The focus is both on high performance and high productivity. We enhance the FEM solver package FEAST with GPU functionality in a minimally invasive fashion, with less than 1% of the code basis being affected [1]. Moreover, applications based on FEAST can benefit from the GPU acceleration without any code changes. We explore the large-scale scalability [2] and the practical benefits and limits [3] of this approach in detail.


  1. Bandwidth in a typical GPU-node. Algorithms executing on the GPU-cluster must be able to tolerate the enormous discrepancy between the bandwidth on the co-processor board and the bandwidth from board to board that has to pass through the main memory of the hosts.



2. Displacements and van Mises stress of an object under load, computed with FeastSolid on a heterogeneous 16 node cluster using GPUs as scientific co-processors; no code changes, equal accuracy, 2.6x speedup.

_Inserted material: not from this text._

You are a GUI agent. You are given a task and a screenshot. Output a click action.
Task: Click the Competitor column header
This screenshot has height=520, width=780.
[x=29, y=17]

Dominik Göddeke, Robert Strzodka, Jamaludin Mohd-Yusof, Patrick McCormick, Sven H.M. Buijssen, Matthias Grajewski, and Stefan Turek. Exploring weak scalability for FEM calculations on a GPU-enhanced cluster. Parallel Computing, Special issue: High-performance computing using accelerators, 33(10–11):685–699, November 2007. 
Dominik Göddeke, Robert Strzodka, Jamaludin Mohd-Yusof, Patrick McCormick, Hilmar Wobker, Christian Becker, and Stefan Turek. Using GPUs to improve multigrid solver performance on a cluster. International Journal of Computational Science and Engineering (IJCSE), 4(1):36–55, 2008. 
Dominik Göddeke, Hilmar Wobker, Robert Strzodka, Jamaludin Mohd-Yusof, Patrick McCormick, and Stefan Turek. Co-processor acceleration of an unmodified parallel solid mechanics code with FEASTGPU. International Journal of Computational Science and Engineering (IJCSE), 4(4):254–269, November 2009.